### Given request
Rewrite the rows from the line with "You are a computer-use agent." to the line with "pos(364,260)" as a Markdown table with columns n and Line, one numbered row per line, skipping blank lines. Leave the pictures out of the answer.

### Exercise data
§ §

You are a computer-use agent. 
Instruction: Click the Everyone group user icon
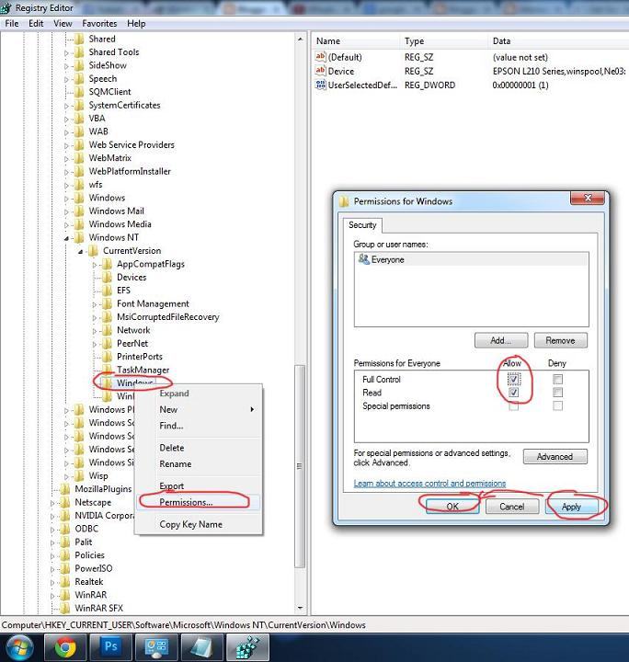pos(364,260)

§ §

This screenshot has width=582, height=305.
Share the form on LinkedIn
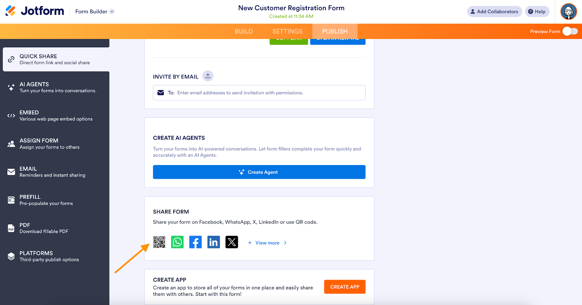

§ §

### Expected output
| n | Line |
|---|---|
| 1 | You are a computer-use agent.  |
| 2 | Instruction: Click the Everyone group user icon |
| 3 | pos(364,260) |